Concepts and advanced usage

General usage

All the functions and classes in the package are available in the main module. You get everything by importing the package

import ompy

The overarching philosophy is that the package shall be flexible and transparent to use and modify. All of the “steps” in the Oslo method are implemented as classes with a common structure and call signature. If you understand one class, you’ll understand them all, making extending the code easy.

As the Oslo method is a complex method involving dozen of variables which can be daunting for the uninitiated, many class attributes have default values that should give satisfying results. Attributes that should be modified even though it is not strictly necessary to do so will give annoying warnings. The documentation and docstrings give in-depth explanation of each variable and its usage.

Normalization

Still working on a nice interface for the gsf normalization implementation. Test implementation only through norm_gsf classes. Does not have the same calling signatures yet.

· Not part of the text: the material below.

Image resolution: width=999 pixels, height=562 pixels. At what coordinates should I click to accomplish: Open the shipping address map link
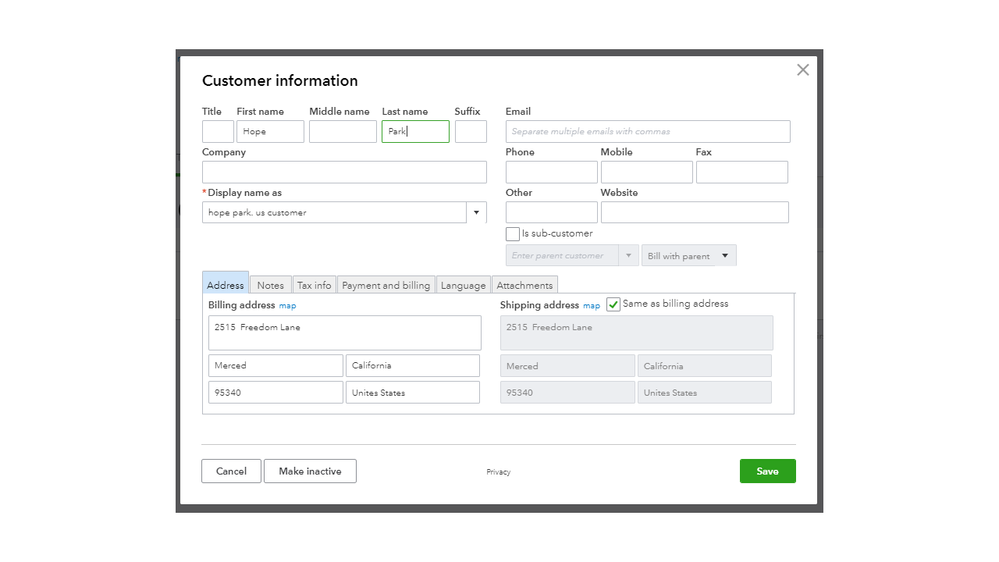pyautogui.click(x=591, y=305)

Validation and introspection

An important feature of physics programs is the ability to validate that the program works as intended. This can be achieved by either running the program on problems whose solutions are already known, or by inspecting the program and confirming that each step is working as expected. OMpy uses both methods. Integration tests are performed both on artificial data satisfying the minimal assumptions required of each method (unfold, first generation method, etc.), as well as experimental data which has already been analyzed using other programs (MAMA).

In addition, the methods themselves are written in a way which separates the uninteresting “book keeping” of each method, such as constructing arrays and normalizing rows, from the actual interesting steps performing the calculations. All parts of a method, its initial set up, progression and tear down, can be separately inspected using the ompy.hooks submodule and logging framework. This allows the user to not only verify that each method works as intended, but also get a visual understanding of how they work beyond their mere equational forms.

Development

OMpy is written with modularity in mind. We want it to be as easy as possible for the user to add custom functionality and interface OMpy with other Python packages. For example, it may be of interest to try other unfolding algorithms than the one presently implemented. To achieve this, one just has to write a wrapper function that has the same input and output structure as the function Unfolder.__call__(), found in the file ompy/unfolder.py.

It is our hope and goal that OMpy will be used, and we are happy to provide support. Feedback and suggestions are also very welcome. We encourage users who implement new features to share them by opening a pull request in the Github repository.